En juillet 2013, Liz Trubridge était en France pour présenter la saison 3 de Downton Abbey à l’occasion du Festival Série Series. La productrice a répondu aux questions de Toutelatele, évoquant le succès mondial de la série, mais aussi les moments forts qui ont traversé cette saison. Rencontre.

Attention, cette interview comporte des spoilers sur la saison 3 de Downton Abbey

Claire Varin : Comment décririez-vous la tonalité de cette saison 3 de Downton Abbey ?

Liz Trubridge : Nous avions toujours espéré pouvoir faire trois saisons. Avant, pendant et après la Première Guerre mondiale pour voir comme la vie a changé durant cette période. Cette saison 3 ressemble beaucoup à la première, car l’histoire se ressert sur la famille Crawley et les domestiques. La saison 2 étant assez sombre, nous voulions commencer celle-ci sur une sensation différente et plus légère. Le mariage de Mary et Matthew était une bonne manière de le faire. On s’est aussi concentré sur les problèmes autour de la maison, l’augmentation des taxes, etc. On pouvait ainsi mettre en résonance la situation de l’après-guerre et l’impact sur la vie des gens à travers toute l’Europe avec ce qu’il se passe aujourd’hui.

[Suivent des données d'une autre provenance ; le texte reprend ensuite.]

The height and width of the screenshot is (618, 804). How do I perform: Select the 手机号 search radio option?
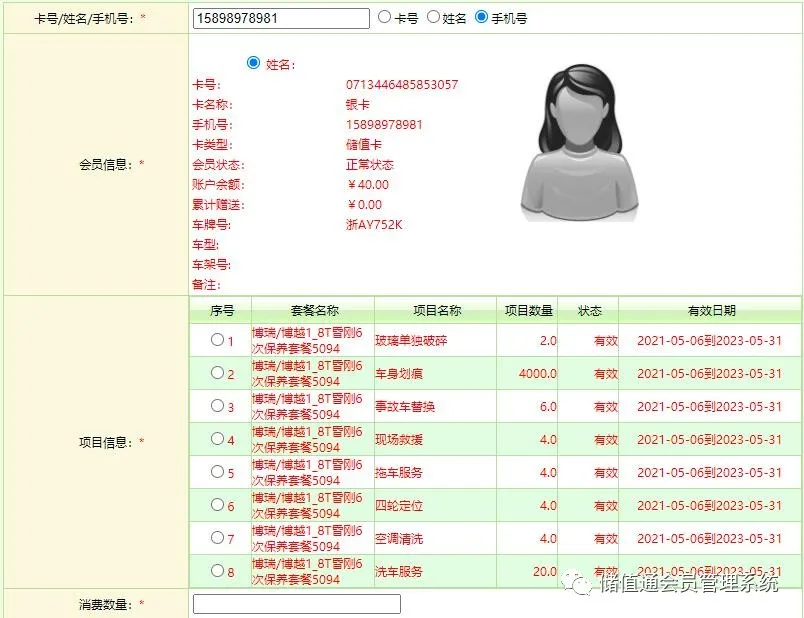point(482,17)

Dans cette saison 3, il a eu deux départs marquants. Le public a beaucoup commenté la disparition de Matthew, mais assez peu celle de Sybil…

Je crois que le couple formé par Mary et Matthew était très iconique. Ils étaient la romance de la série. Ce qui est arrivé était impensable pour le public, d’autant plus qu’ils venaient d’avoir un bébé. En Grande-Bretagne, cet événement a été diffusé à Noël. Ce n’était pas une bonne chose. Mais nous savions que nous devions le faire. Tous les acteurs avaient signé des contrats pour trois saisons et nous savions que Dan Stevens (qui incarne Matthew, ndlr) voulait partir travailler aux États-Unis. Nous avons donc eu un an pour penser à ce départ. Nous ne pouvions pas le faire revenir en début de saison 4, car il joue une pièce de théâtre aux États-Unis. Donc s’il devait partir nous devions le faire dans le dernier épisode. Tuer quelqu’un à Noël est vraiment déprimant. Il nous a fallu beaucoup d’audace.

Vous a-t-il semblé difficile de trouver un autre comédien pour le « remplacer » ?

La saison 4 débutera six mois après l’accident. Nous ne voulions pas le remplacer immédiatement parce que les gens ne remplacent pas comme ça l’amour de leur vie. Ça n’aurait pas été acceptable pour le public. Ça va prendre du temps avant que Mary parvienne à se reconstruire. Et en même temps, les hommes ne cessent pas d’être intéressés par elle. Mais honnêtement, le « ils se marièrent et eurent beaucoup d’enfants » ne fait pas une histoire intéressante. Pour faire une bonne histoire, il faut du tragique et de l’inattendu.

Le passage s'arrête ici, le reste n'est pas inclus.